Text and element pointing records
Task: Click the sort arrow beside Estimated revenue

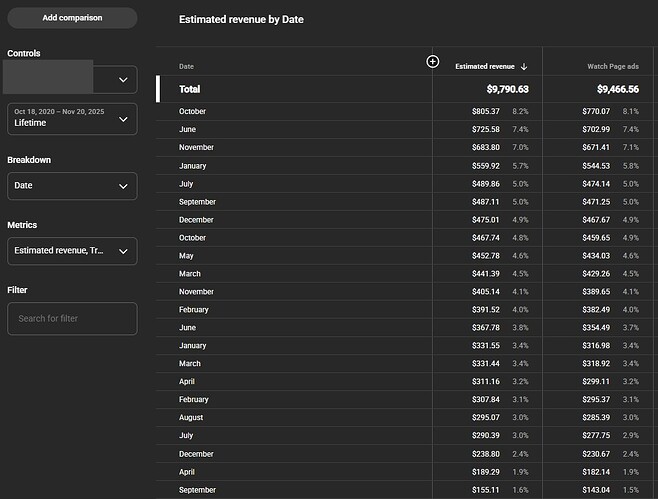Action: tap(524, 67)
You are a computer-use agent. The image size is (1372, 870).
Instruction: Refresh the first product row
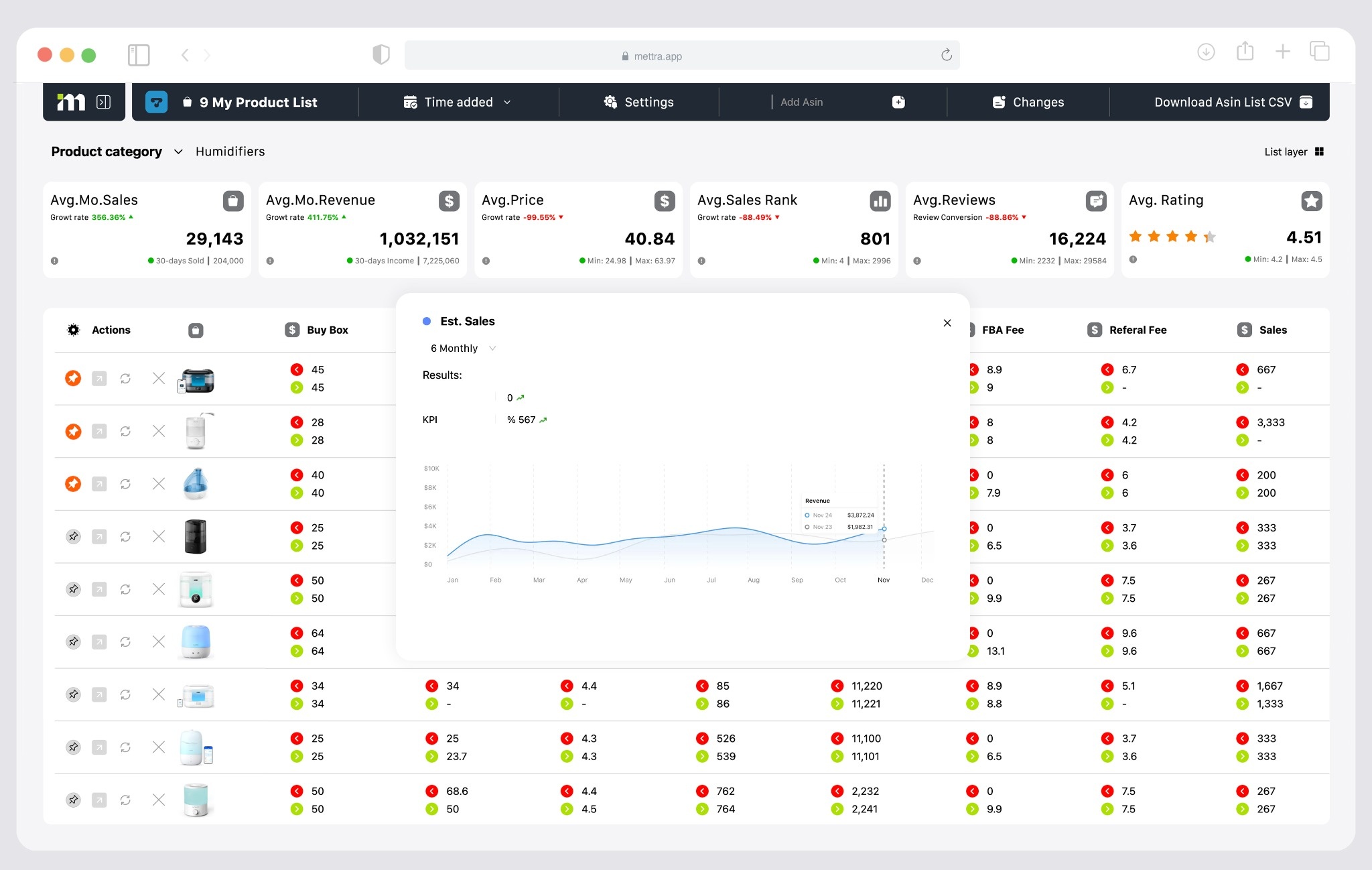pyautogui.click(x=125, y=379)
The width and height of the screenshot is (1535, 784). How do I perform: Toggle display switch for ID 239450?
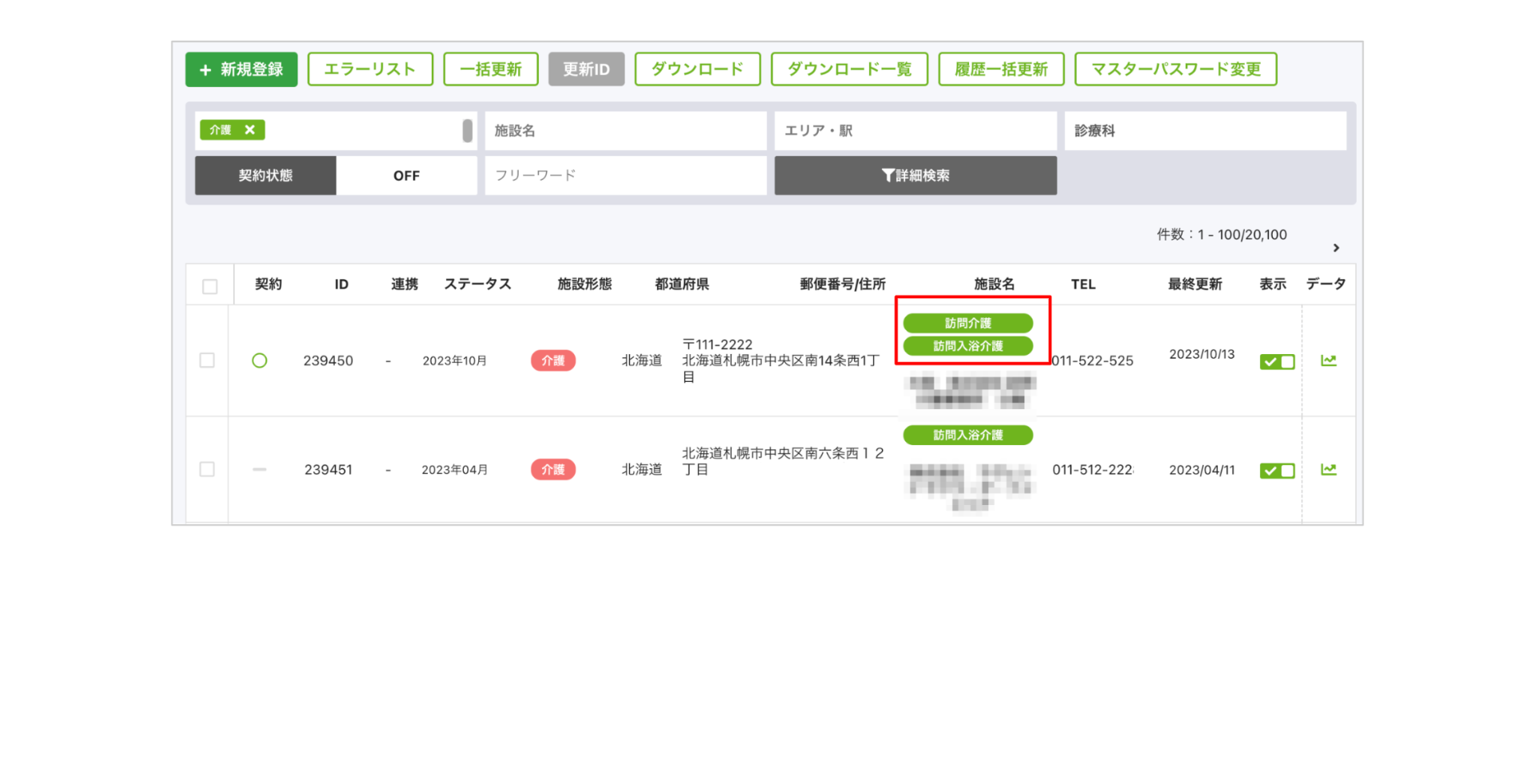click(x=1277, y=361)
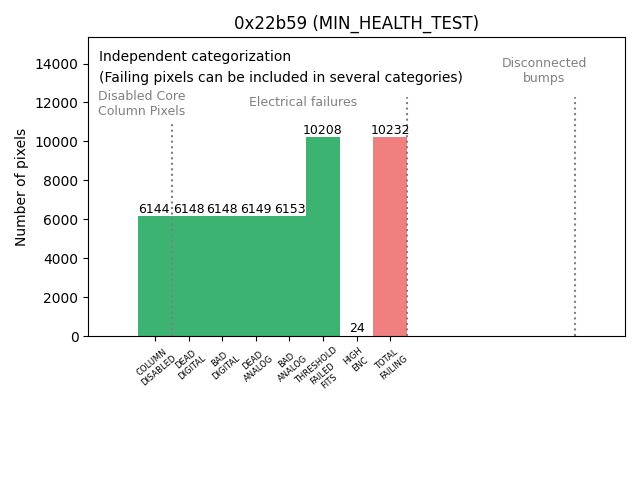Click the HIGH ENC value label 24
The height and width of the screenshot is (480, 640).
[x=357, y=328]
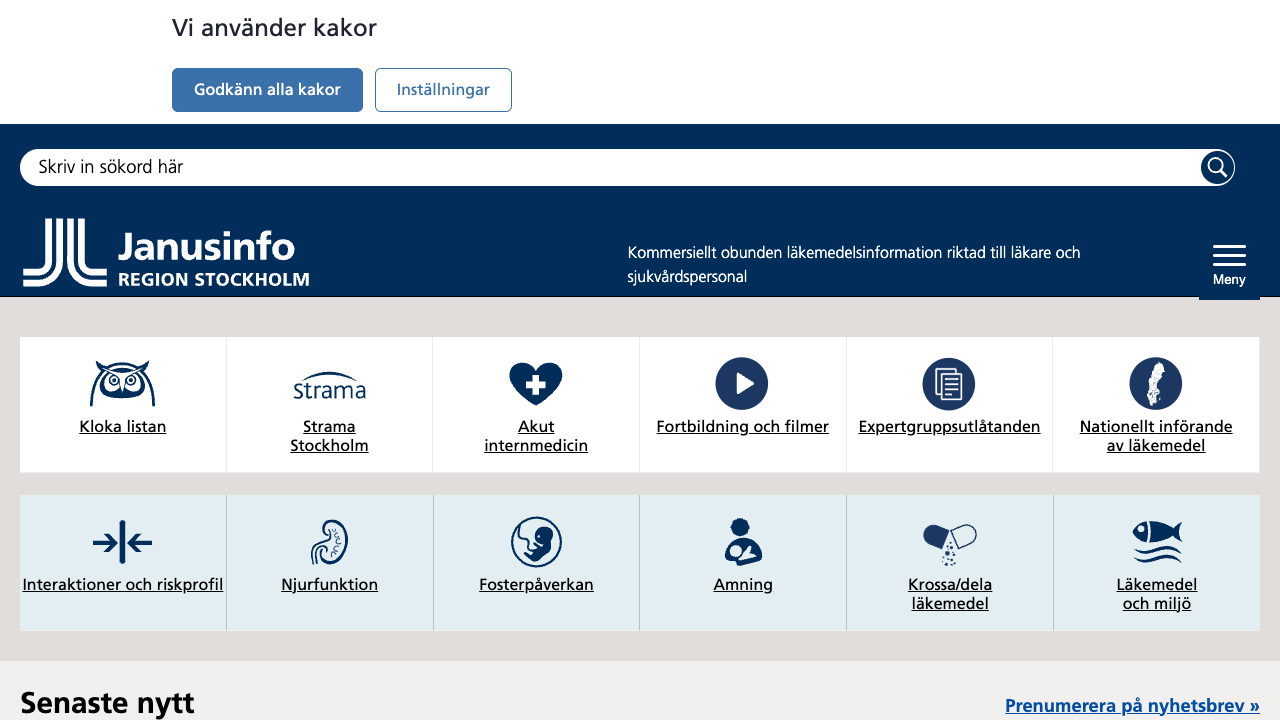Open the Kloka listan link text
The width and height of the screenshot is (1280, 720).
pyautogui.click(x=122, y=426)
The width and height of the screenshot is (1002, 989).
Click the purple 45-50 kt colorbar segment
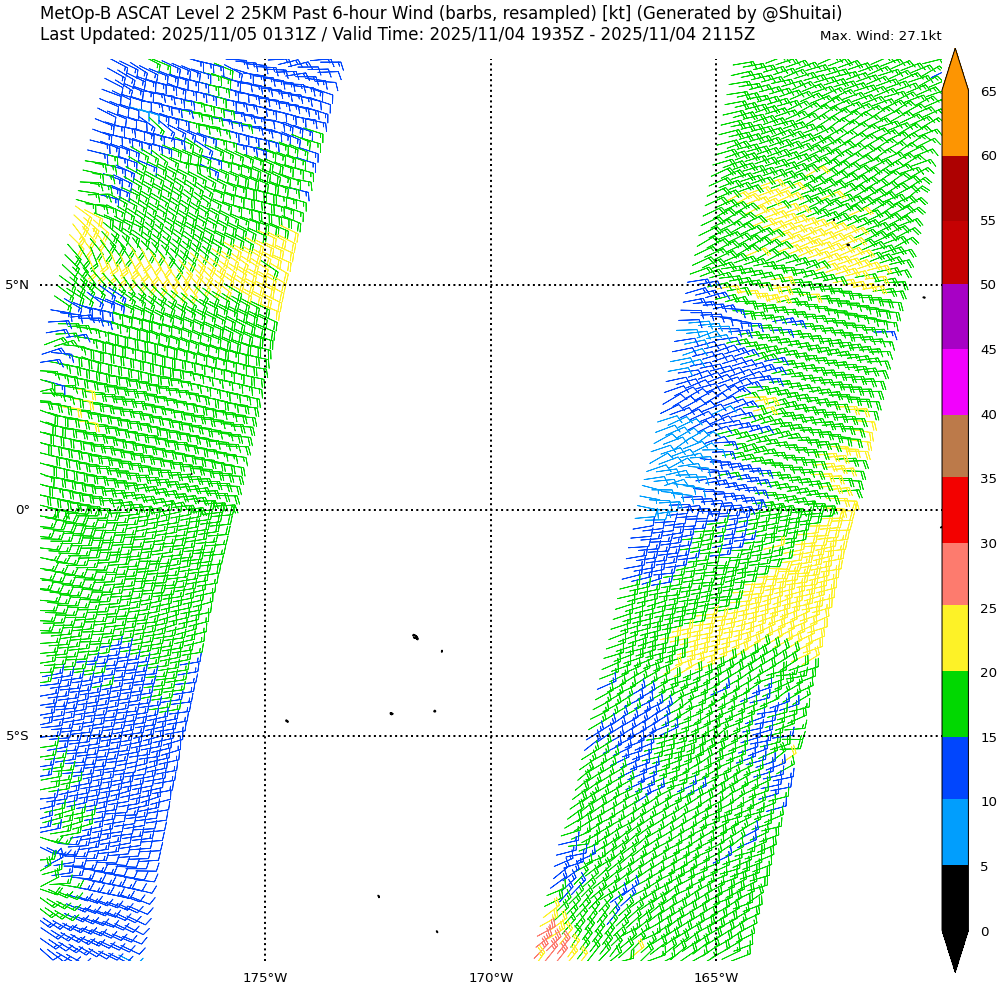[954, 316]
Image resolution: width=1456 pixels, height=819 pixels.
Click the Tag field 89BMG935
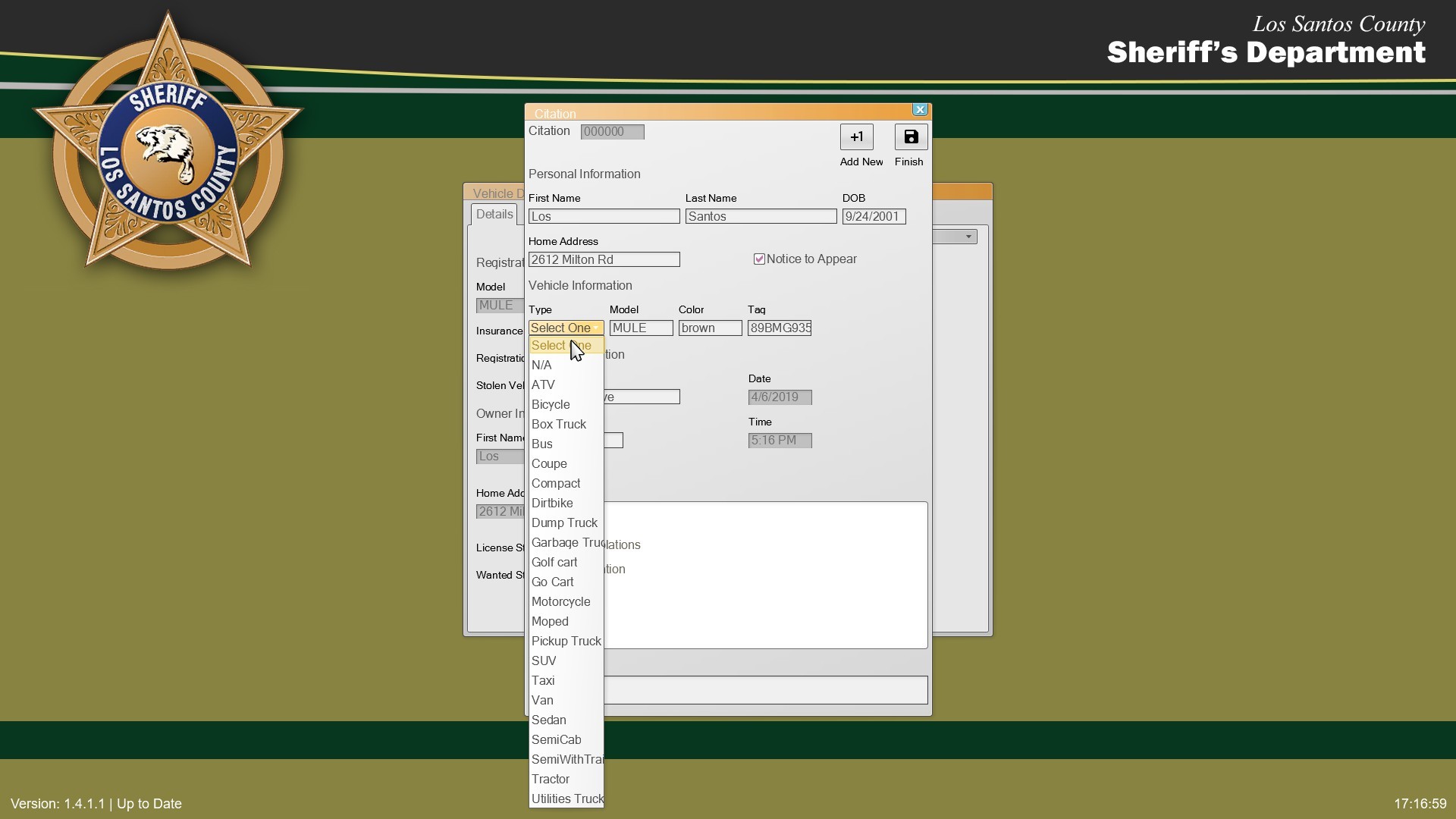[x=779, y=328]
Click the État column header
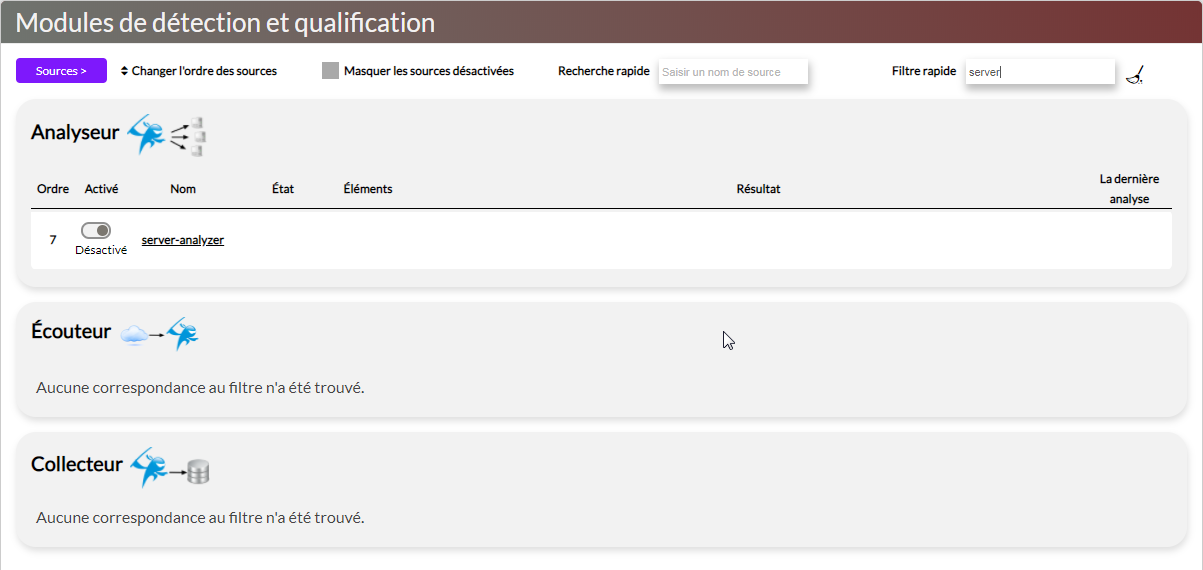Screen dimensions: 1203x570 pyautogui.click(x=283, y=189)
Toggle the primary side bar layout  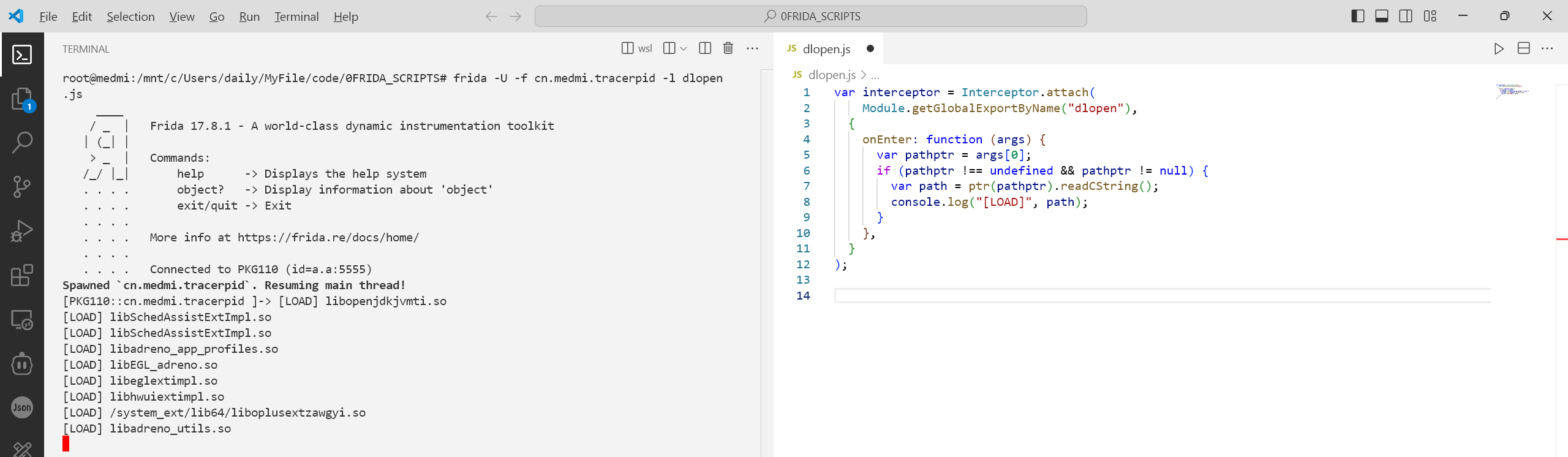[x=1357, y=17]
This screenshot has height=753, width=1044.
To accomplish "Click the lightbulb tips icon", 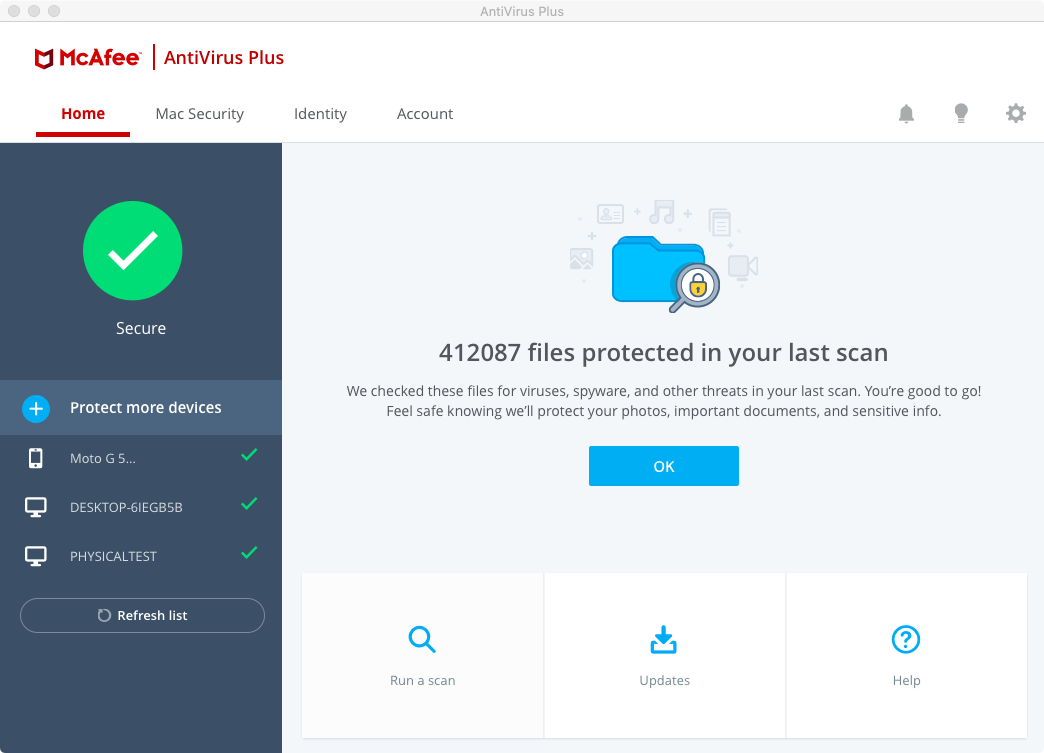I will click(961, 114).
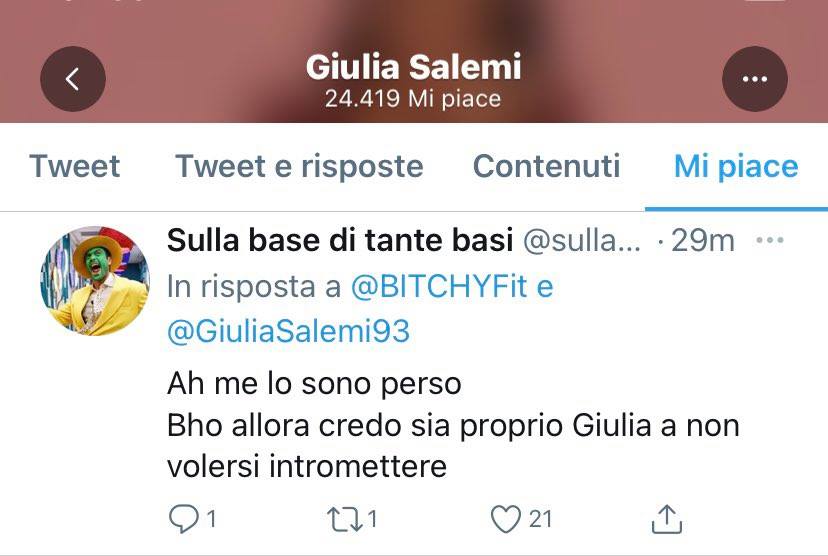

TASK BRIEF: Return the data above verbatim, from its first line through the line containing "pyautogui.click(x=125, y=379)", with both ends included. Leave the pictures out of your answer.

RESULT OF THIS TASK:
Task: Click the sort arrow beside Estimated revenue

Action: tap(524, 67)
You are a computer-use agent. The image size is (1372, 870).
Instruction: Refresh the first product row
pyautogui.click(x=125, y=379)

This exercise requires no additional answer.